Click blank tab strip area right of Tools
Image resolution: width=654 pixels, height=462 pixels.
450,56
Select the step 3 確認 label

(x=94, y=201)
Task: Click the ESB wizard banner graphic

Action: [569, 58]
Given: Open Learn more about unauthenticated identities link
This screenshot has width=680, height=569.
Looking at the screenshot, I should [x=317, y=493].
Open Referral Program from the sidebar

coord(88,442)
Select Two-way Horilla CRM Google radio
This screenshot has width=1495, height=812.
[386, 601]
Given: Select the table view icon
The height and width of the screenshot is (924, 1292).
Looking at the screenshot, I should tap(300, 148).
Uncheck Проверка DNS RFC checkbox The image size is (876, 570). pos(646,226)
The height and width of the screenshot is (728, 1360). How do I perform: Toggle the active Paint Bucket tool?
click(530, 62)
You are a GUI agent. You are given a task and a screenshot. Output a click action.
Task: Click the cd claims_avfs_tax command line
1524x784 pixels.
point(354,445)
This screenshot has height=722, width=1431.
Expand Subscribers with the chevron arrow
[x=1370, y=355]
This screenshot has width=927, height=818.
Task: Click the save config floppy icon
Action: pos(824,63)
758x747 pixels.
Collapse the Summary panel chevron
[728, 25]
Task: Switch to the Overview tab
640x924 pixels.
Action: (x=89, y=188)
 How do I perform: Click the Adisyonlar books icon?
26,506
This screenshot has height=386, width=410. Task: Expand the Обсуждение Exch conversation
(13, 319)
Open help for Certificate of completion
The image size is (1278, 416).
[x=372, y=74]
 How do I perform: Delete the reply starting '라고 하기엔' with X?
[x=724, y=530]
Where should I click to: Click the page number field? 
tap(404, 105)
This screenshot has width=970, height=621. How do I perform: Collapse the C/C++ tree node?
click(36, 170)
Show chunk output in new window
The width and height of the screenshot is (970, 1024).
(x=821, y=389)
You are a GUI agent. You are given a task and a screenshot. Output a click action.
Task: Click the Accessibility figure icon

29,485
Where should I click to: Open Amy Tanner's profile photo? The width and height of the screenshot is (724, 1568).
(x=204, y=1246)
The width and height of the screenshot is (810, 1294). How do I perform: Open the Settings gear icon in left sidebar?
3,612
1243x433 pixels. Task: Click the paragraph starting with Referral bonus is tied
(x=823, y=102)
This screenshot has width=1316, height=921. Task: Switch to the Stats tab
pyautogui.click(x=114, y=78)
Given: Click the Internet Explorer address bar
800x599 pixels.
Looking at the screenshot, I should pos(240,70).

### Assignment
Copy every record above exactly as it is.

### Task result
Click blank tab strip area right of Tools
Image resolution: width=654 pixels, height=462 pixels.
450,56
Select the step 3 確認 label

(x=94, y=201)
Task: Click the ESB wizard banner graphic

Action: [569, 58]
Given: Open Learn more about unauthenticated identities link
This screenshot has width=680, height=569.
Looking at the screenshot, I should [x=317, y=493].
Open Referral Program from the sidebar

coord(88,442)
Select Two-way Horilla CRM Google radio
This screenshot has width=1495, height=812.
[386, 601]
Given: Select the table view icon
The height and width of the screenshot is (924, 1292).
Looking at the screenshot, I should tap(300, 148).
Uncheck Проверка DNS RFC checkbox The image size is (876, 570). pos(646,226)
The height and width of the screenshot is (728, 1360). How do I perform: Toggle the active Paint Bucket tool?
click(530, 62)
You are a GUI agent. You are given a task and a screenshot. Output a click action.
Task: Click the cd claims_avfs_tax command line
1524x784 pixels.
point(354,445)
This screenshot has height=722, width=1431.
Expand Subscribers with the chevron arrow
[x=1370, y=355]
This screenshot has width=927, height=818.
Task: Click the save config floppy icon
Action: pos(824,63)
758x747 pixels.
Collapse the Summary panel chevron
[728, 25]
Task: Switch to the Overview tab
640x924 pixels.
Action: (x=89, y=188)
 How do I perform: Click the Adisyonlar books icon?
26,506
This screenshot has height=386, width=410. Task: Expand the Обсуждение Exch conversation
(13, 319)
Open help for Certificate of completion
The image size is (1278, 416).
[x=372, y=74]
 How do I perform: Delete the reply starting '라고 하기엔' with X?
[x=724, y=530]
Where should I click to: Click the page number field? 
tap(404, 105)
This screenshot has width=970, height=621. How do I perform: Collapse the C/C++ tree node?
click(36, 170)
Show chunk output in new window
The width and height of the screenshot is (970, 1024).
(x=821, y=389)
You are a GUI agent. You are given a task and a screenshot. Output a click action.
Task: Click the Accessibility figure icon

29,485
Where should I click to: Open Amy Tanner's profile photo? The width and height of the screenshot is (724, 1568).
(x=204, y=1246)
The width and height of the screenshot is (810, 1294). How do I perform: Open the Settings gear icon in left sidebar?
3,612
1243x433 pixels. Task: Click the paragraph starting with Referral bonus is tied
(x=823, y=102)
This screenshot has width=1316, height=921. Task: Switch to the Stats tab
pyautogui.click(x=114, y=78)
Given: Click the Internet Explorer address bar
800x599 pixels.
Looking at the screenshot, I should pos(240,70).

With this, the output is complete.